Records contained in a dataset

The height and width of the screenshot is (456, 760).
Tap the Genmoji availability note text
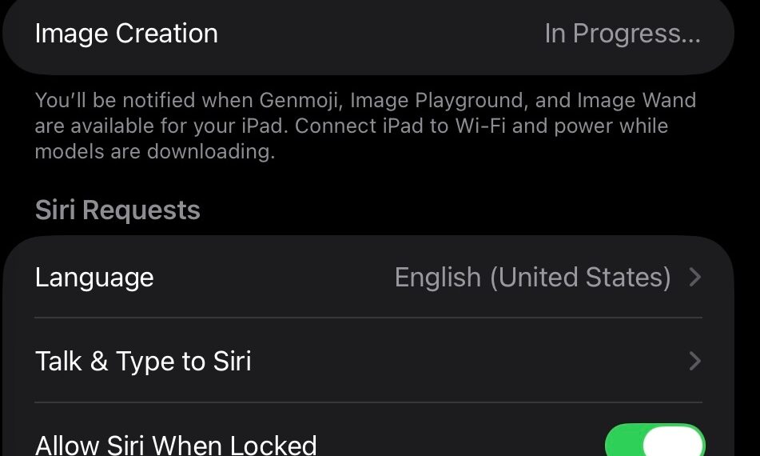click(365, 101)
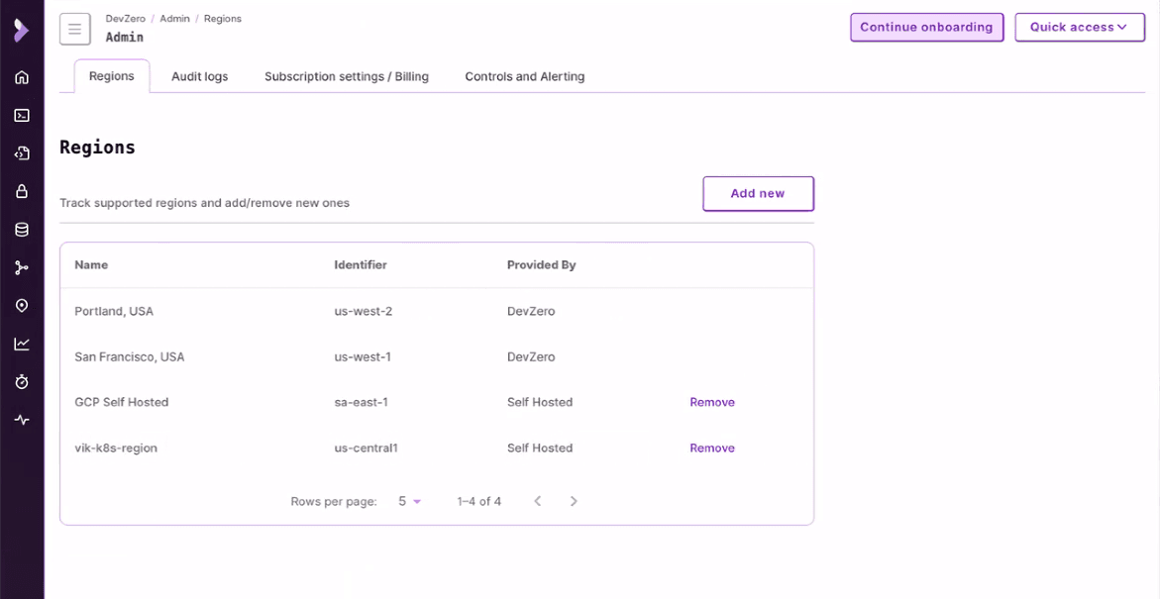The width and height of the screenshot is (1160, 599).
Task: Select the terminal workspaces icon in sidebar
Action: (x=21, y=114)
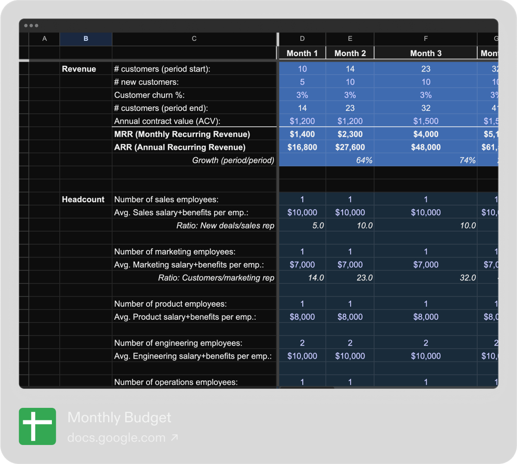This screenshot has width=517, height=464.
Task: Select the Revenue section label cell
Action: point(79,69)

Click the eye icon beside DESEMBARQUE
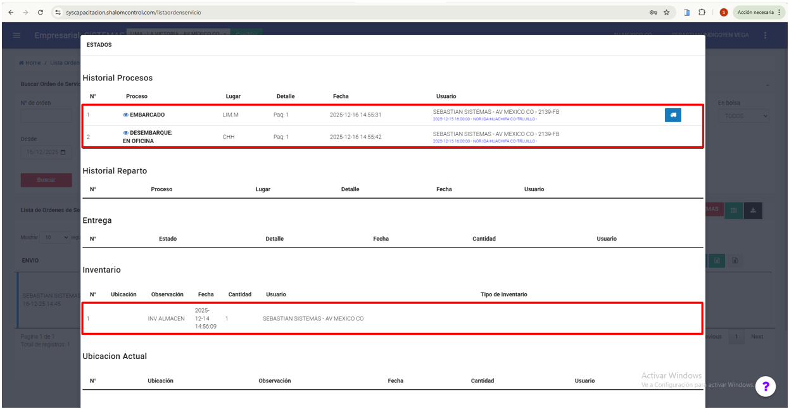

◆ Work instruction: Set down each entry again exactly as written. Pictures stay out.

◆ Answer to the exercise:
The height and width of the screenshot is (456, 760).
Tap the Genmoji availability note text
click(365, 101)
The width and height of the screenshot is (1160, 599).
Task: Select the terminal workspaces icon in sidebar
Action: (x=21, y=114)
This screenshot has width=517, height=464.
Task: Select the Revenue section label cell
Action: point(79,69)

Click the eye icon beside DESEMBARQUE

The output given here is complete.